Where did your love of music come from?

I grew up in the seaside town of Scarborough, North Yorkshire, and started performing on the variety scene aged four. I would sing quite a range of music on stage and then figure out how to play it by ear on the piano at home. Classical singing lessons started when I was seven and I played the piano for the choirs, orchestras and jazz bands at school. It was, in fact, my chemistry teacher, a former concert pianist, who gave me masterclasses in pieces by Rachmaninoff, Chopin and Liszt. This unorthodox journey led me to study singing at Trinity Laban Conservatoire of Music and Dance, where I have just finished my Master’s degree.

What musicians have inspired your journey?

I once asked the advice of Tony Bennett during a livestreamed Q&A, regarding tips for the start of my career. He said that to become a great singer you should imitate instrumentalists, rather than other vocalists. My school years were dominated by listening to legendary classical artists, including pianist Vladimir Horowitz, violinist Jascha Heifetz and tenor Franco Corelli. Alongside them was the God of jazz piano, Art Tatum, Count Basie’s orchestra, and of course, Frank Sinatra. I never separated these figures by genre. To me, they all represented a kind of artistry that was steeped in elegance and underpinned by visceral passion. There is no real difference between the stratospheric bel canto singing of Corelli and Marshal Royal’s shimmering lead alto, which adorned Basie’s saxophone section.

Who would you most like to collaborate with?
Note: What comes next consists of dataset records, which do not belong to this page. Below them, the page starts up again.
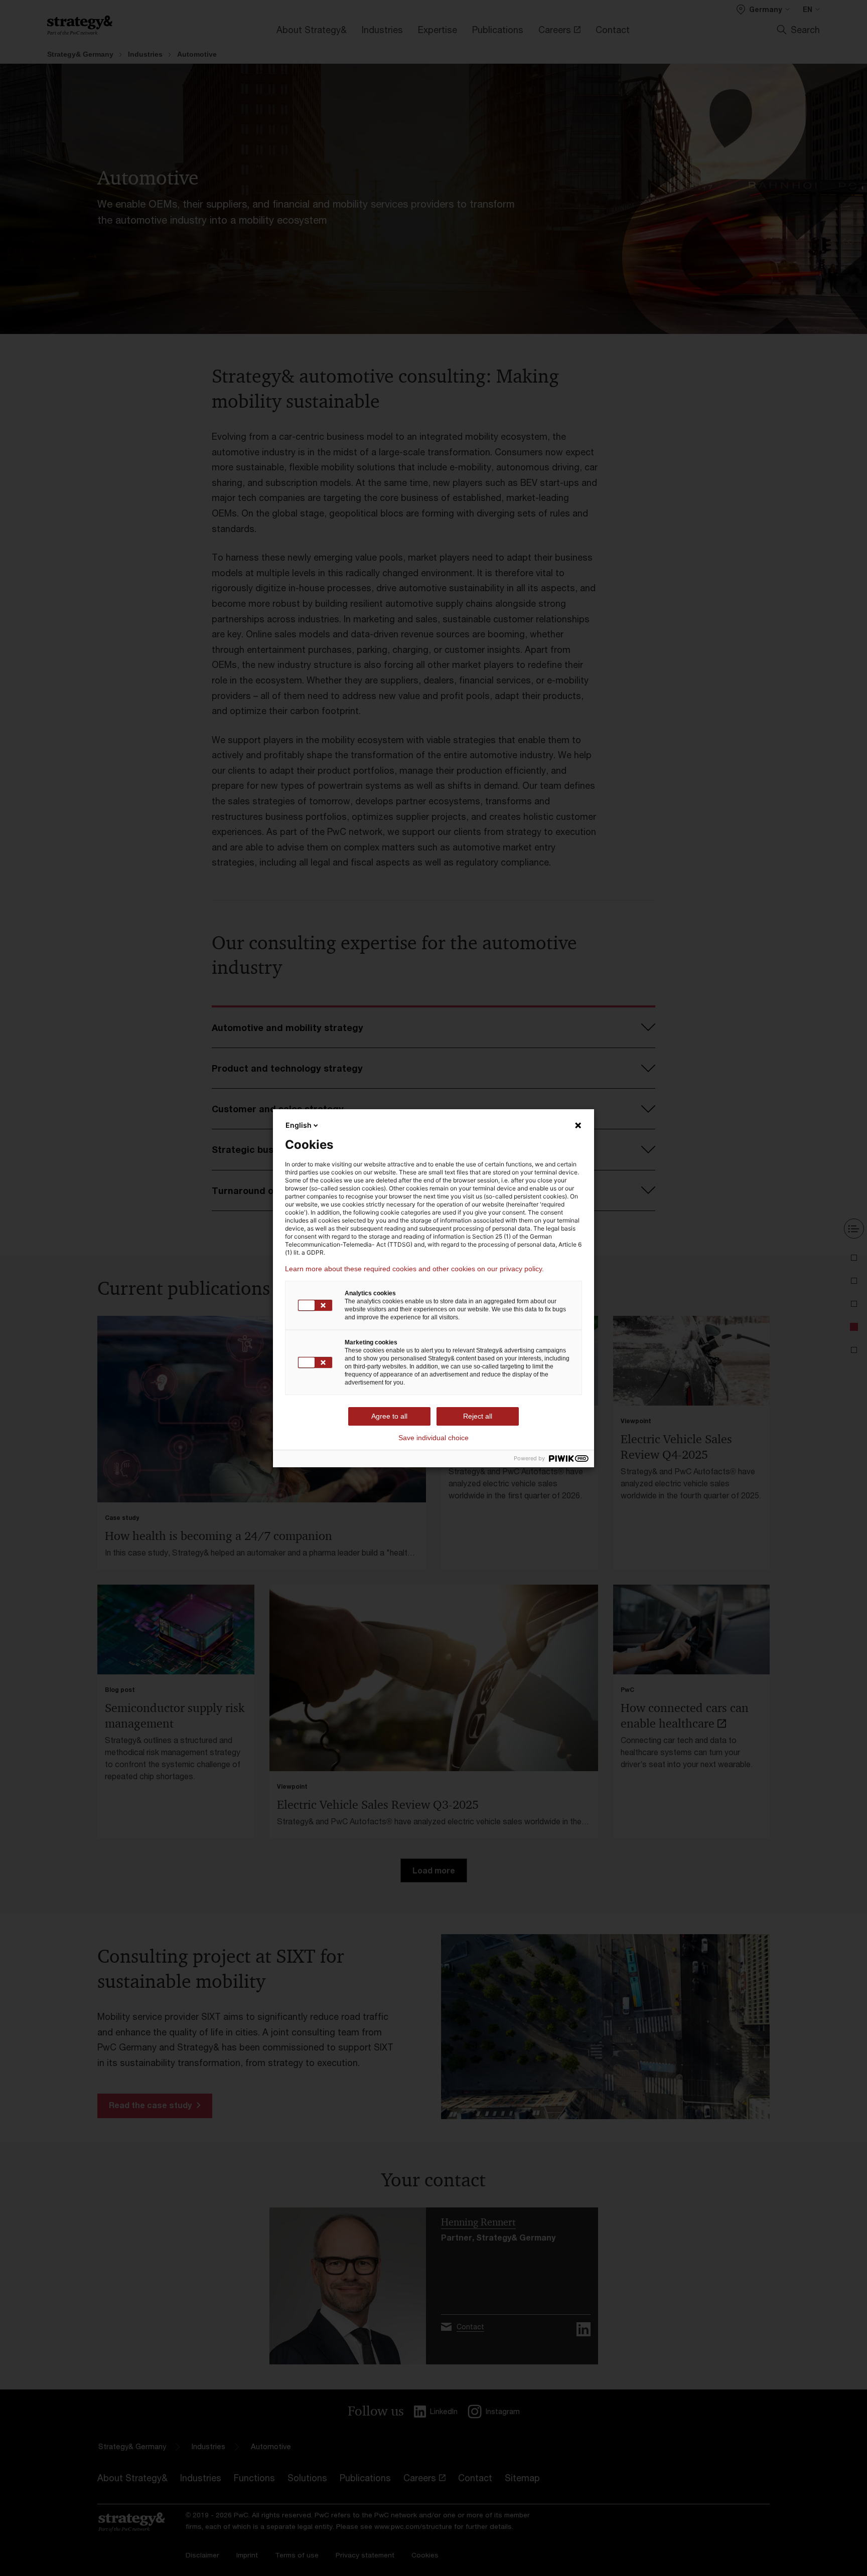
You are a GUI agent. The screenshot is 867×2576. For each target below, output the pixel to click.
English (298, 1125)
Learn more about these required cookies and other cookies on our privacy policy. (414, 1269)
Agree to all (389, 1416)
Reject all (477, 1416)
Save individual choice (433, 1438)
I’ve already mentioned him, so if Tony Bennett called for a duet, I wouldn’t turn him down! He’s one of the last remaining links to the golden age of American popular song and evidence that performing with sound technique can keep you singing until at least 93!

How does performing differ to conducting?

Performing as a singer/instrumentalist and conducting are quite similar, in that they both have two elements: pre-planned ideas and reactionary ideas. Part of what I love about music performance is being inspired on the spot by others on stage, moulding my part of the performance in response to what they do.

The two differ in the way that singing or playing an instrument represents direct communication with the audience, whereas a conductor has to almost telepathically transmit their interpretation of the piece through the orchestra to the listener. The magic of this is that the mass of musical personalities in front of you can make each performance uniquely captivating.

Do you prefer one or the other?

Performance and conducting have both been vital parts of my journey as a musician, so I’d have to be greedy and say I love them equally. Each has informed the other and I’ve been lucky to have worked with amazing artists in both capacities.

How is the world of jazz changing?

The challenge for musicians today is to avoid being boxed into categories that stifle creativity. I’ve always believed that for our art form to thrive, musicians must derive their inspiration from a broad pool. If you look back to the cultural centres of a century ago, such as New York and Paris, you can see a genuine cross-pollination of ideas between different artistic disciplines and musical genres. From my perspective, returning to this way of thinking is vital to reinvigorating all art music for the twenty-first century. This summer, I took over the late shows at The New Generation Festival in Florence, playing jazz alongside a wider programme of opera, classical chamber and symphonic music. Initiatives like the NGF help to bring musicians of all backgrounds together in a wonderful melting pot.

What are your favourite London music venues?

I spent a lot of my time as an undergraduate at the Royal Festival Hall, watching the very best of the UK’s orchestras; it’s a hall with a great sense of theatre and occasion. Clubs like The Jazz Cafe, Camden, present a wonderful opportunity to put across an intimate song to an audience at a very close proximity. Because of its great sense of cultural history, the London Palladium has always held a special place in my heart. It was the place I saw my favourite musical as a child and represents the dream venue.

What exciting plans do you have for the autumn?

In late September, I’m giving a series of concerts on Lake Lugano, Italy, performing the Great American Songbook. The final concert will explore both the stage and concert works of George Gershwin, with violinist Rosie Judge and trumpeter/bassist Harry Evans. The Gershwin theme remains, as soprano Anush Hovhannisyan and I continue to tour the show we launched at Crazy Coqs, Piccadilly, in June. Moving into the New Year, I’m looking forward to returning to The Jazz Cafe to sing with my orchestra.